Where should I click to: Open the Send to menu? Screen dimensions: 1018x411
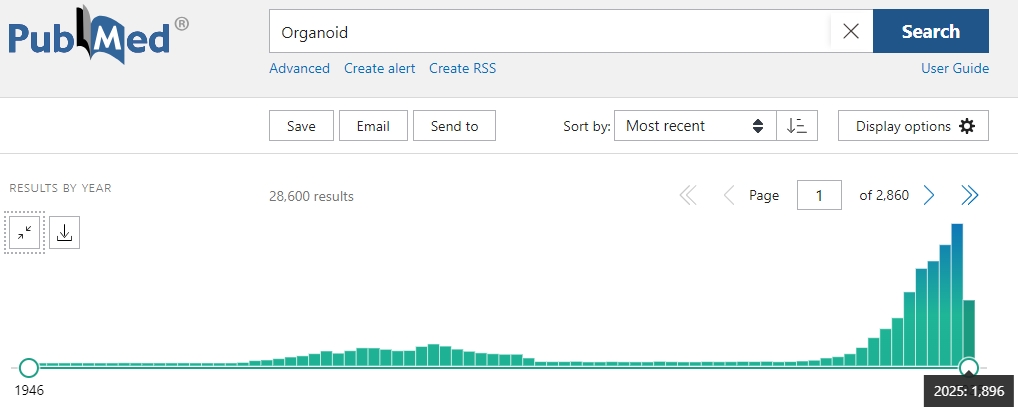pos(454,126)
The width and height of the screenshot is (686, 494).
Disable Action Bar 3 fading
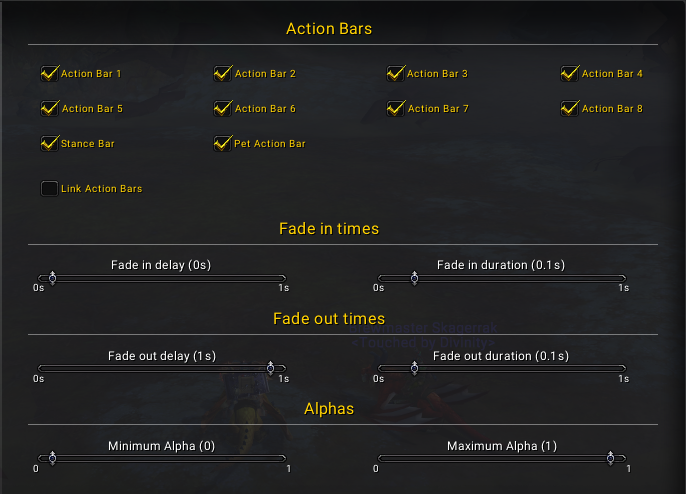(396, 74)
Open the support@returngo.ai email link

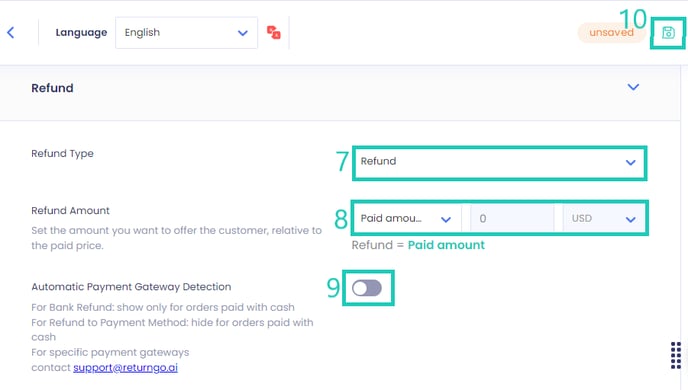point(125,368)
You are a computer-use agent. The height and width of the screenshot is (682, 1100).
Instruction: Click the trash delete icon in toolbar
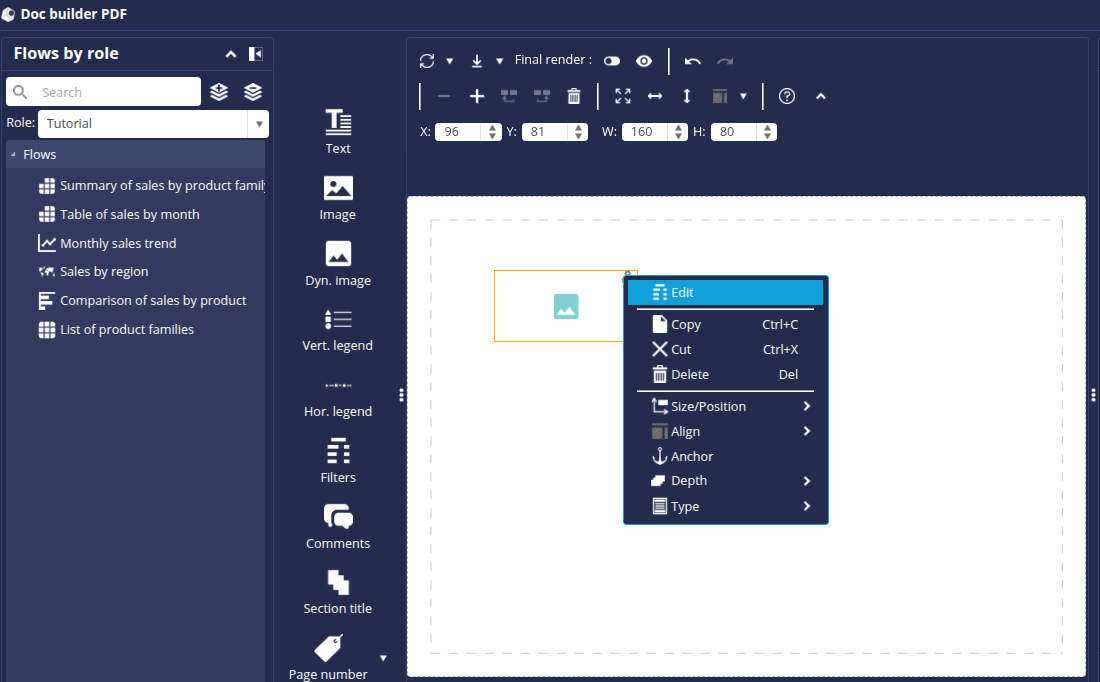[x=574, y=96]
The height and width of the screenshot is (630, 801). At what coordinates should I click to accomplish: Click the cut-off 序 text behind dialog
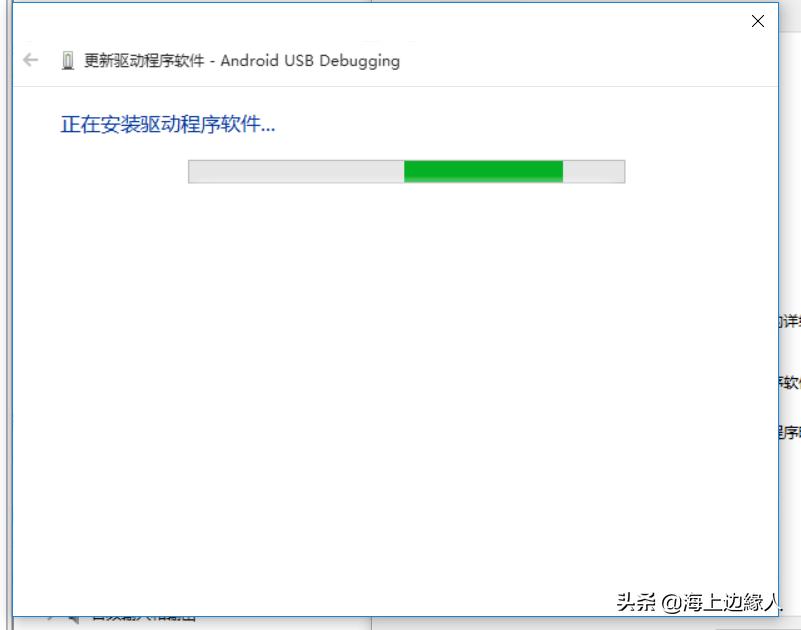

+---+

> [Exercise aim] Write out every line of the listing above word for word, leaving out the pictures.

> [Written response]
Where should I click to: Open the Send to menu? Screen dimensions: 1018x411
pos(454,126)
The width and height of the screenshot is (686, 494).
Disable Action Bar 3 fading
(396, 74)
Open the support@returngo.ai email link

point(125,368)
You are a computer-use agent. The height and width of the screenshot is (682, 1100).
Instruction: Click the trash delete icon in toolbar
[x=574, y=96]
The height and width of the screenshot is (630, 801). At what coordinates should I click to accomplish: Click the cut-off 序 text behind dialog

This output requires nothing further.